[Passage provided Boundary: Start]
By Robert Blake
This article was originally published in the Jakarta Post with the same title here.
No doubt 2021 will be a pivotal year in global efforts to combat climate change. President Joe Biden has invited the 17 members of the major economies forum, including Indonesia, to a virtual summit on April 22-23 to urge much greater ambition as these critical countries prepare the emissions reductions commitments they will announce at the Conference of Parties (COP26) meeting in Glasgow at the end of 2021.
Indonesia historically has been a major contributor to climate change because of its high rates of deforestation and its continued reliance on fossil fuels, particularly coal.
The good news is that we are now seeing sustained progress to protect Indonesia’s magnificent pristine rainforests, the third largest in the world, at a time when progress in countries like Brazil are lagging.
I was fortunate during my time as US ambassador to Indonesia to visit many of Indonesia’s great forest reserves in Sumatra, Kalimantan and Papua. I still vividly remember my 2014 visit to the incredible mangrove forests of Mimika in Papua, gazing up in awe at the tallest mangroves in the world, and a major carbon sink that the United States was helping to protect.
Recent figures from Global Forest Watch, the satellite-based monitoring system of the World Resources Institute, show that the headline deforestation rate in Indonesia has fallen for the fourth straight year, in stark contrast to trends in the Amazon and Congo.
[Passage provided Boundary: End]
[Data below Boundary: Start]
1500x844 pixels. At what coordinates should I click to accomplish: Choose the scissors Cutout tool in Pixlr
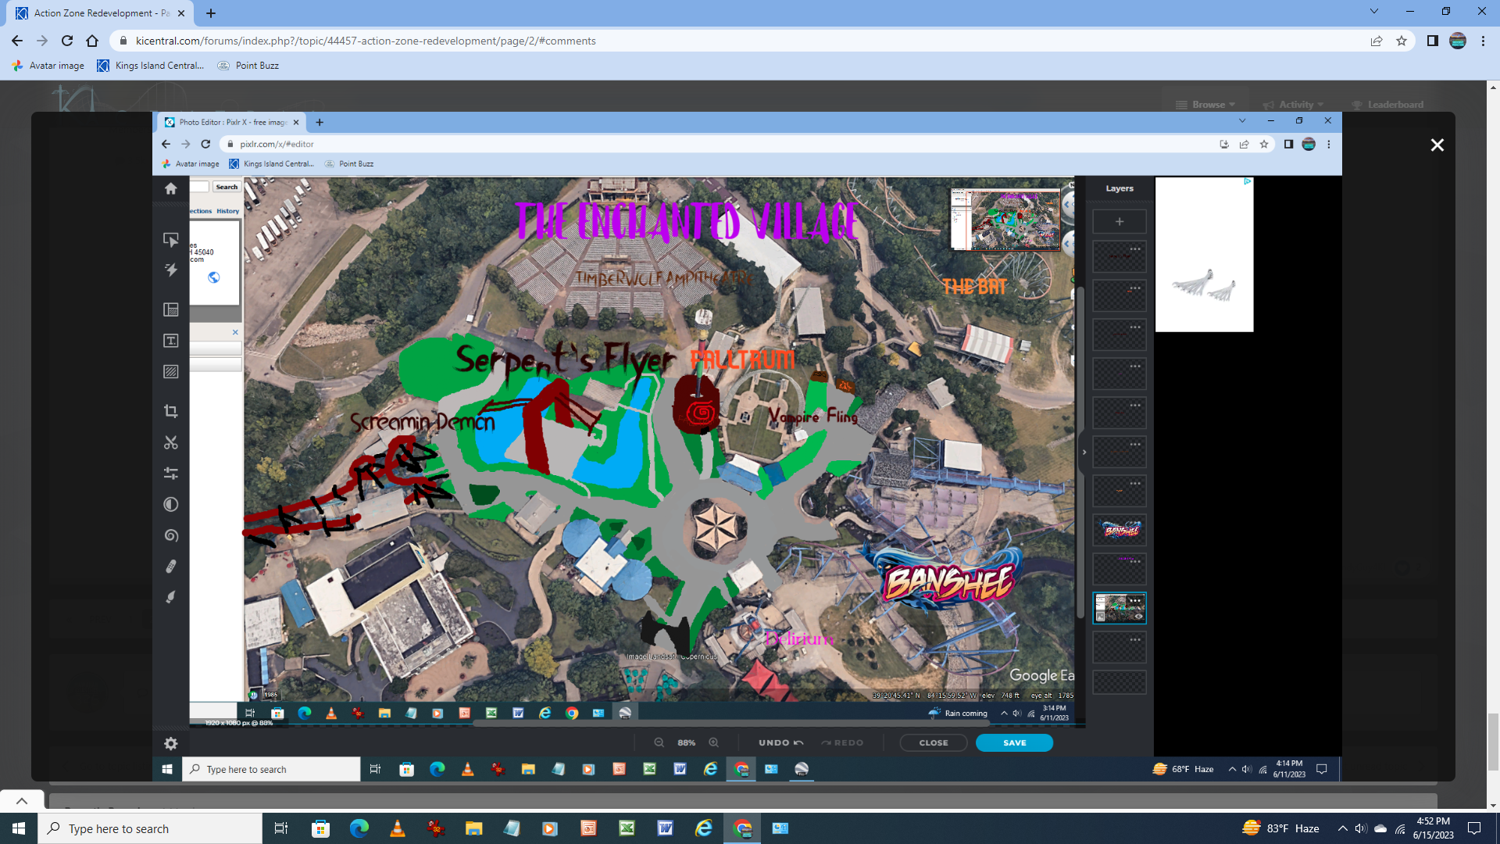pos(171,442)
[Data below Boundary: End]
Repeat, word for word, the part of the article on Indonesia's forests and climate change from "Indonesia historically has" up to and including "helping to protect.". The lines above come from a different source than the article.

Indonesia historically has been a major contributor to climate change because of its high rates of deforestation and its continued reliance on fossil fuels, particularly coal.
The good news is that we are now seeing sustained progress to protect Indonesia’s magnificent pristine rainforests, the third largest in the world, at a time when progress in countries like Brazil are lagging.
I was fortunate during my time as US ambassador to Indonesia to visit many of Indonesia’s great forest reserves in Sumatra, Kalimantan and Papua. I still vividly remember my 2014 visit to the incredible mangrove forests of Mimika in Papua, gazing up in awe at the tallest mangroves in the world, and a major carbon sink that the United States was helping to protect.